Home | About | Sematext search-lucene.com search-hadoop.com
 Search Hadoop and all its subprojects:

Switch to Threaded View
Hive >> mail # user >> Best Performance on Large Scale Join


Copy link to this message
-
Re: Best Performance on Large Scale Join
Brad,
whats the cluster capacity you have got?
how many uniq values of a,b  and c  you have got individually in any of the
one table?
Is there any chance you can partition data? are there any columns you have
on which you can create buckets?

I have done joins having 10 billion records in one table but other table
was significantly smaller. and I had a 1000 node cluster ad disposal

On Mon, Jul 29, 2013 at 11:08 PM, Brad Ruderman <[EMAIL PROTECTED]>wrote:

> Hi All-
>
> I have 2 tables:
>
> CREATE TABLE users (
> a bigint,
> b int
> )
>
> CREATE TABLE products (
> a bigint,
> c int
> )
>
> Each table has about 8 billion records (roughly 2k files total mappers).
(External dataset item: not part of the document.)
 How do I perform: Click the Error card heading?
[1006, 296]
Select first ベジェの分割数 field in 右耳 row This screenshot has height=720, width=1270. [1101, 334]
I
> want to know the most performant way to do the following query:
>
> SELECT u.b,
>               p.c,
>               count(*) as count
> FROM users u
> INNER JOIN products p
> ON u.a = p.a
> GROUP BY u.b, p.c
>
> Right now the reducing is killing me. Any suggestions on improving
> performance? Would a mapbucket join be optimal here?
>
> Thanks,
> Brad
>

--
Nitin Pawar